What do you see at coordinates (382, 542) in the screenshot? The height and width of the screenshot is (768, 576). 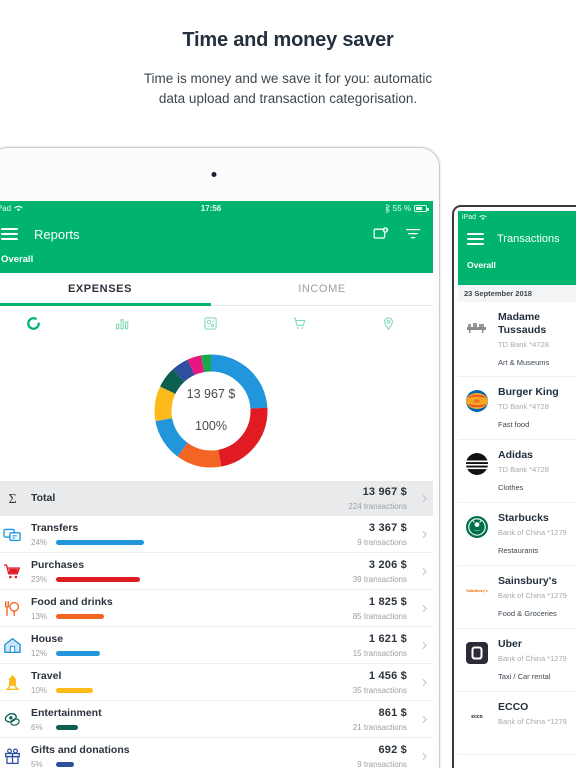 I see `category-transactions: 9 transactions` at bounding box center [382, 542].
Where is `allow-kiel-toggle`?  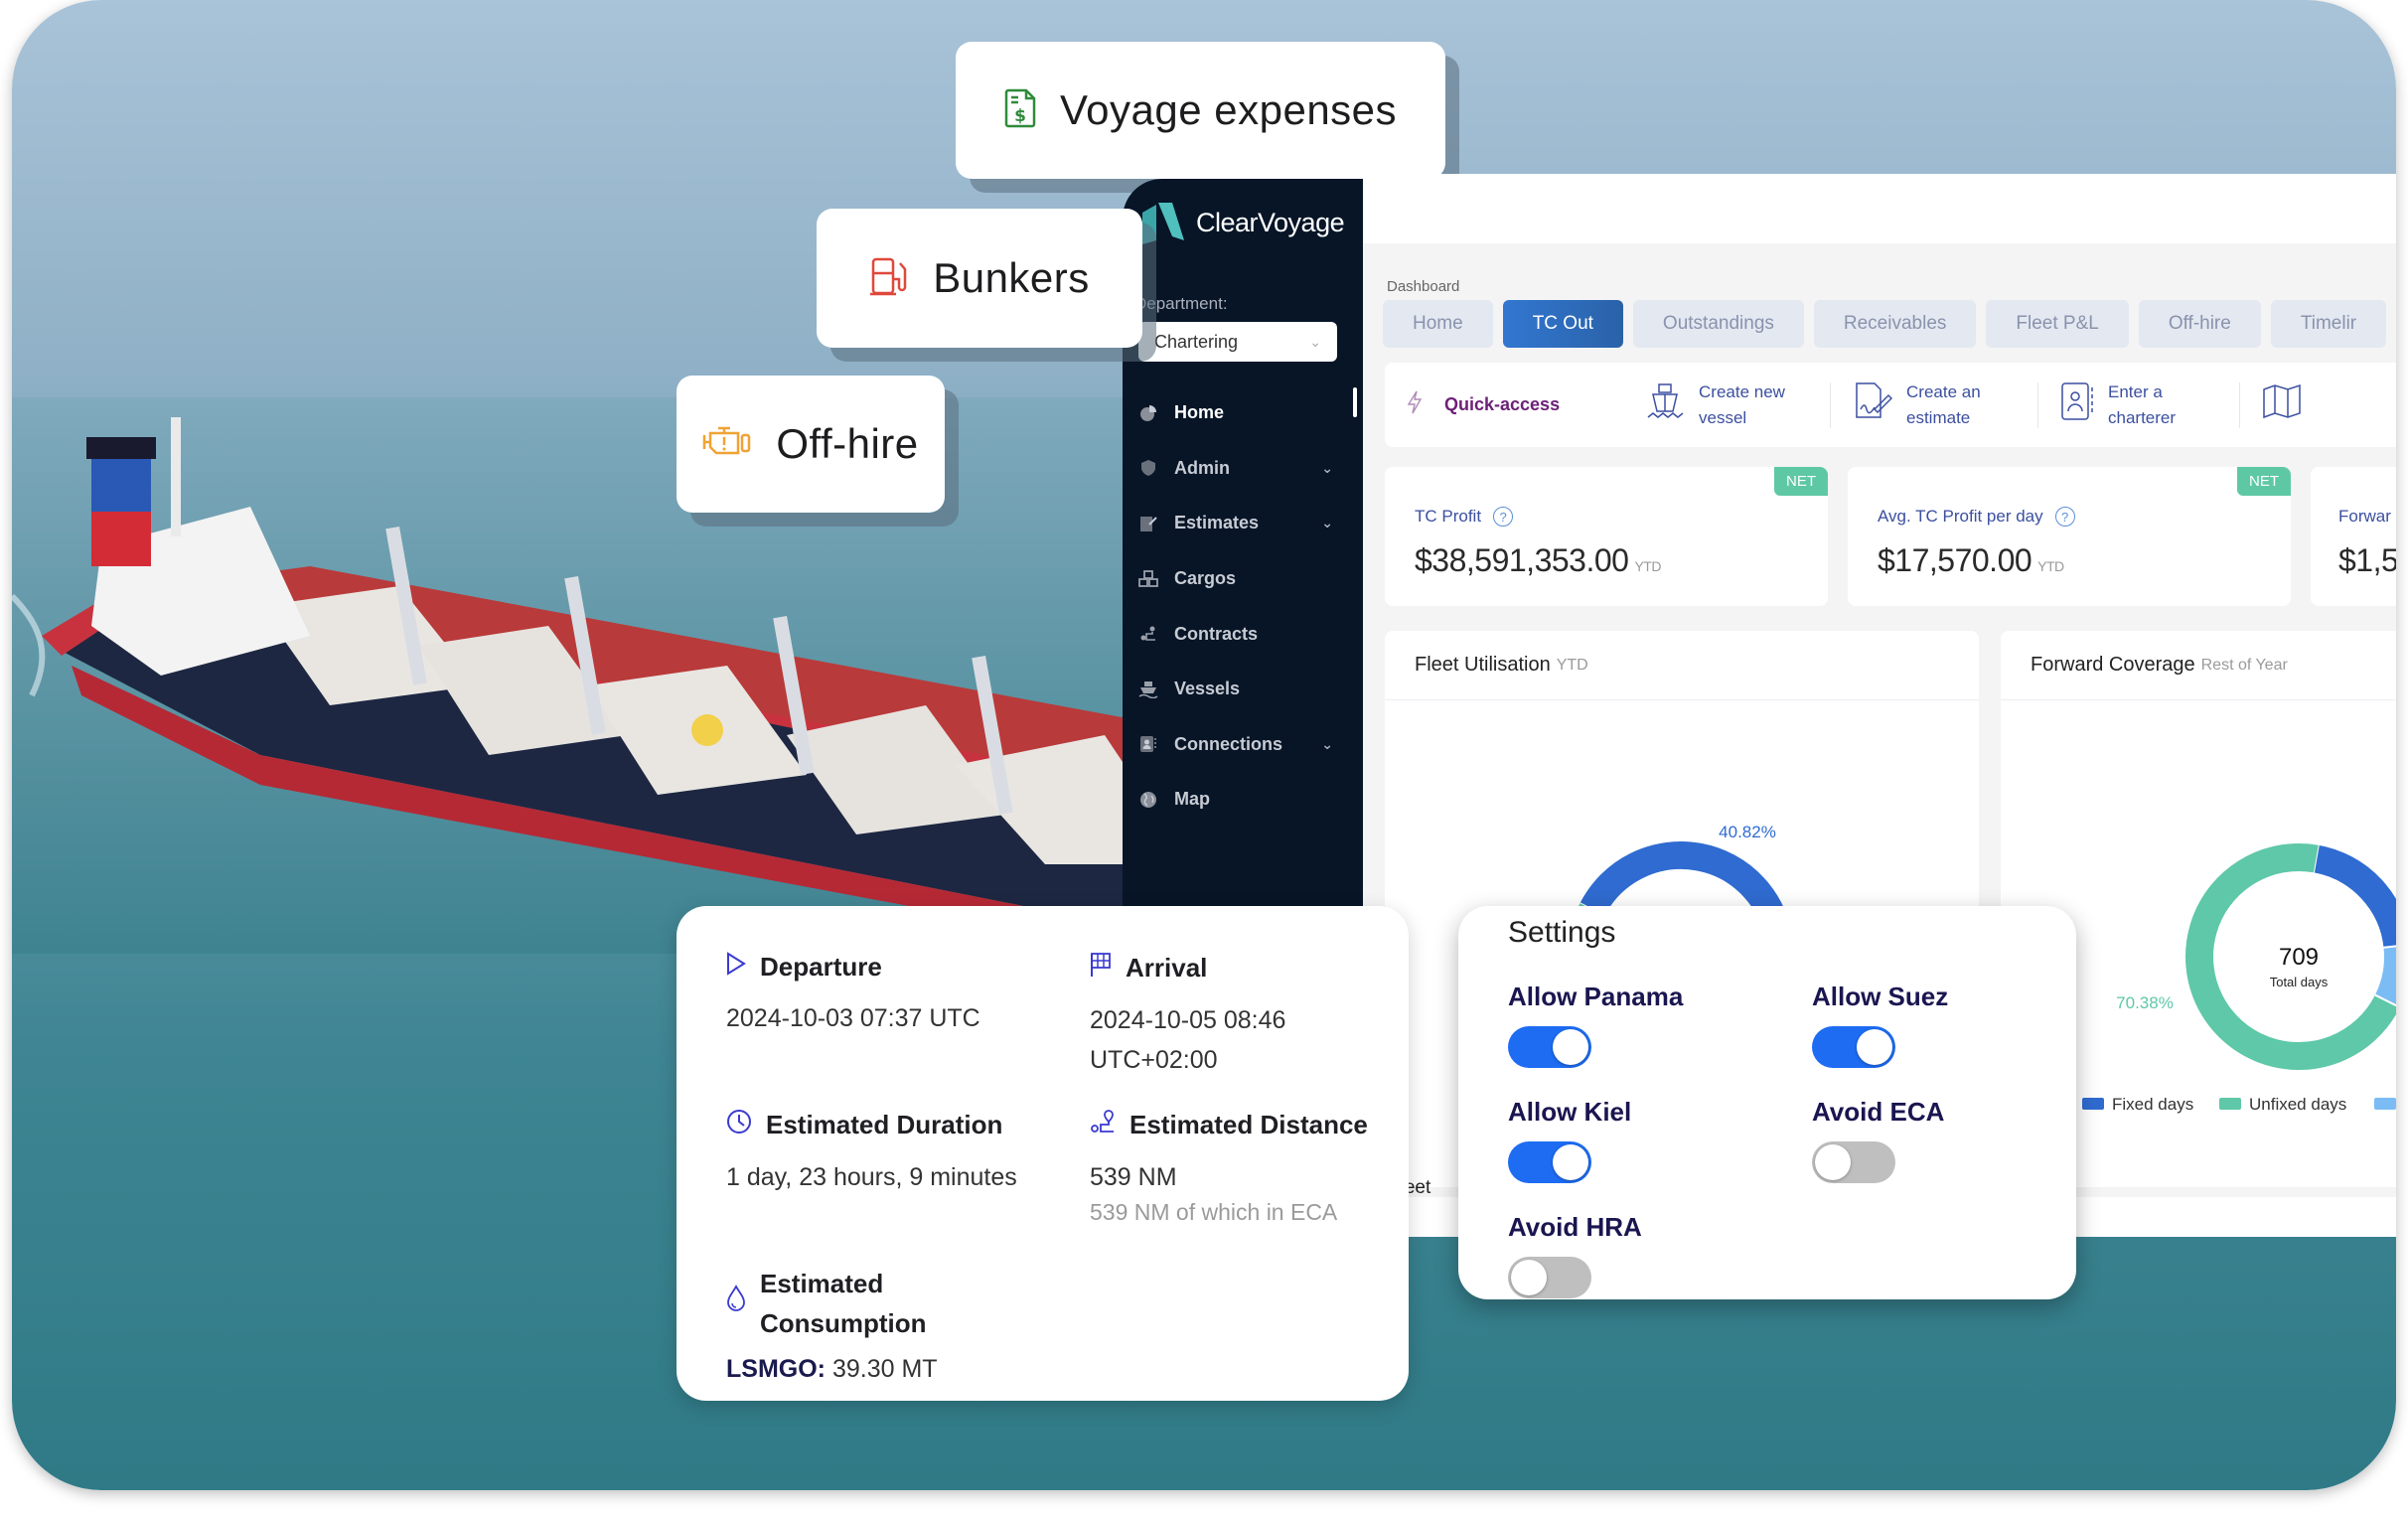 allow-kiel-toggle is located at coordinates (1550, 1162).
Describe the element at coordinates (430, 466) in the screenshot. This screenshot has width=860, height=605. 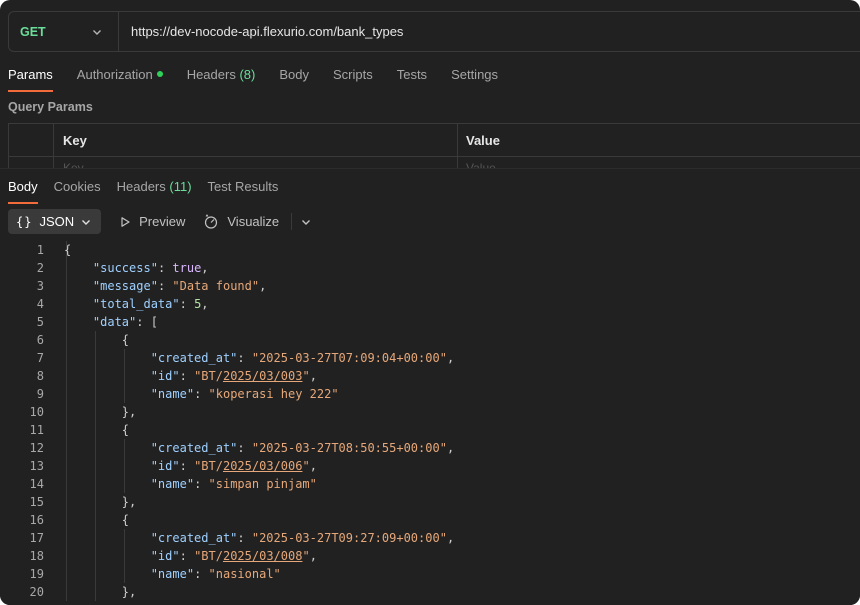
I see `code-line: 13 "id": "BT/2025/03/006",` at that location.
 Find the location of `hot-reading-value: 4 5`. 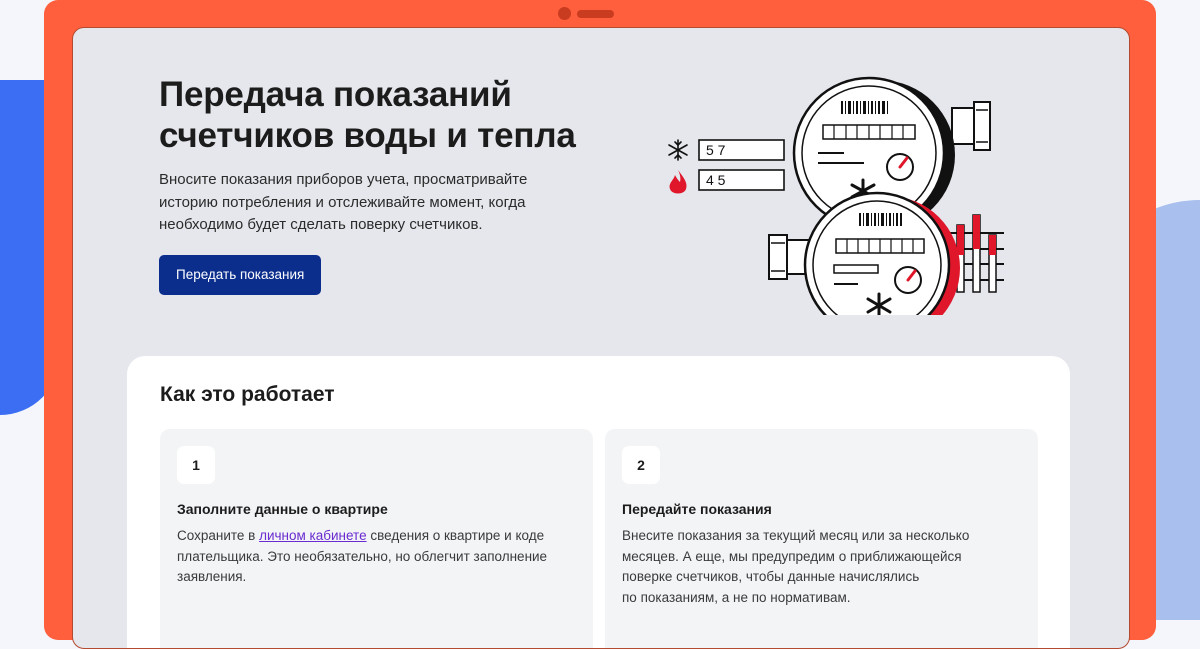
------------------------------------
◆ What is expected: Please copy out the records exactly, starting at the line that contains "Describe the element" and ending at the end of the records, leaving out the pictures.

◆ Output for this task:
Describe the element at coordinates (430, 466) in the screenshot. This screenshot has width=860, height=605. 
I see `code-line: 13 "id": "BT/2025/03/006",` at that location.
 Find the location of `hot-reading-value: 4 5`. 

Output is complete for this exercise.